The attack is likely to change the nature of Pakistani politics over the next few months, potentially forcing the PPP to rethink its plans to make Ms Bhutto hit the election campaign trail with a series of large rallies across the country.
The 54-year-old former prime minister was immediately taken to her fortified residence in Karachi, Bilawal House, forcing her to abandon a plan to address her first rally on Pakistani soil this century on her eventual arrival in the city centre.
Body parts were strewn across the road leading to the tomb of Mohammad Ali Jinnah, Pakistan’s founder, the downtown destination of Ms Bhutto’s agonisingly slow-moving procession from the international airport.
President Pervez Musharraf and Prime Miinister Shaukat Aziz condemned the blast. A Karachi police official told the FT that the explosions had been caused the ”the most powerful bombs I have seen in a very long time.”
Police were by 2am local time yet to determine whether the blasts were a suicide attack or caused by bombs planted along the procession route.

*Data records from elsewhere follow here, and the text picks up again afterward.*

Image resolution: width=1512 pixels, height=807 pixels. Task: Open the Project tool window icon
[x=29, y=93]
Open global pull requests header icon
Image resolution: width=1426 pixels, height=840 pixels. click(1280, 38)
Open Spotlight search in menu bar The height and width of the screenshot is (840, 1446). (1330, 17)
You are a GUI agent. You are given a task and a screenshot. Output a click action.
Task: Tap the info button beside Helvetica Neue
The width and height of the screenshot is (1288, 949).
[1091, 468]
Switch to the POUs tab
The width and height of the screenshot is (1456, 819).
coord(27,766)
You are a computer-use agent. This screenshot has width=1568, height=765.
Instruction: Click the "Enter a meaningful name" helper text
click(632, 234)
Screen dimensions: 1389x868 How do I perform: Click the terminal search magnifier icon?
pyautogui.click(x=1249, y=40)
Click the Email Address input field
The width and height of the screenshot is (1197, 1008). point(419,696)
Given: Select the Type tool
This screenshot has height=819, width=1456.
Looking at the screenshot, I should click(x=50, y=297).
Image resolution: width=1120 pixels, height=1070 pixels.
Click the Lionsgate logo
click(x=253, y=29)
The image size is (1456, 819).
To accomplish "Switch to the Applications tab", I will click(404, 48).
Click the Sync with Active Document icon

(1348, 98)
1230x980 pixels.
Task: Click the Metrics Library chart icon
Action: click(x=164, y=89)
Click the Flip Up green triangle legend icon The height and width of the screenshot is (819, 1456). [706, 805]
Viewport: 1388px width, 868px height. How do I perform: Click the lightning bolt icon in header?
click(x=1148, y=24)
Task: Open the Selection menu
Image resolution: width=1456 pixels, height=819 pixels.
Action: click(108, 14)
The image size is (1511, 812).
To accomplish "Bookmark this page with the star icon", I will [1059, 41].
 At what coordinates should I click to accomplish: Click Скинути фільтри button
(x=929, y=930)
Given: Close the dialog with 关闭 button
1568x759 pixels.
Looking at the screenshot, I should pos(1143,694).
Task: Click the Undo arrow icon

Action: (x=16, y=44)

Home Minister Aftab Sherpao told Dawn News that the apparent absence of a crater suggested a suicide attack.
Farhatullah Babar, the PPP’s spokesperson, told the same television station that Ms Bhutto had called for Pakistan’s intelligence bureau chief to be sacked and had reproached the government for failing to provide her with adequate security.
The former prime minister was inside her armoured vehicle at the time of the explosions, rather than in the glass canopy from which she had been waving to the hundreds of thousands of supporters accompanying her into the city. .
Baitullah Mehsud, a militant Islamist leader from Pakistan’s tribal belt along the Afghan border, had vowed to welcome her with suicide attacks, a threat she had dismissed earlier on Friday, saying she feared ”noone but Allah”.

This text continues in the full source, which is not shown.